A facilitator can make or break a dialogue. Use the following tips to identify the qualities that make a good facilitator.
A key way to create the space for civil dialogue is to have a skilled facilitator who understands how to create the climate of safe and respectful experience where participants listen authentically to each other (while withholding judgment), appreciate multiple perspectives, build on each other’s best thinking, and take the intellectual risks to contribute new thinking to the group.

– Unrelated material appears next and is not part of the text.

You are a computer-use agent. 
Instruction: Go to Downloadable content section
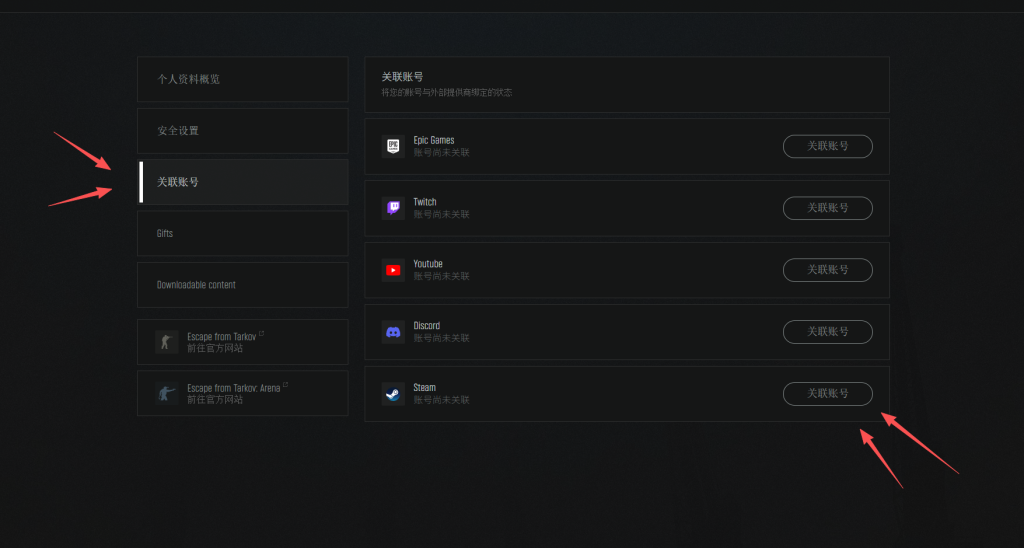[x=243, y=285]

According to the Study Circles Resource Center, good dialogue facilitators:
- are neutral; the facilitator’s opinions are not part of the discussion
- help the group set its ground rules, and keep to them
- help group members grapple with the content by asking probing questions
- help group members identify areas of agreement and disagreement
- bring in points of view that haven’t been talked about
- create opportunities for everyone to participate
- focus and help to clarify the discussion
- summarize key points in the discussion, or ask others to do so
- are self-aware; good facilitators know their own strengths, weaknesses, biases, and values
- are able to put the group first
- have a passion for the group process with its never-ending variety
- appreciate all kinds of people
- are committed to democratic principles.
Chart provided by: International Association of Facilitators (IAF)
In schools and communities that are working to make learning more student-centered, choosing an effective facilitator is an important step toward elevating—and helping to resolve—the important issues at hand.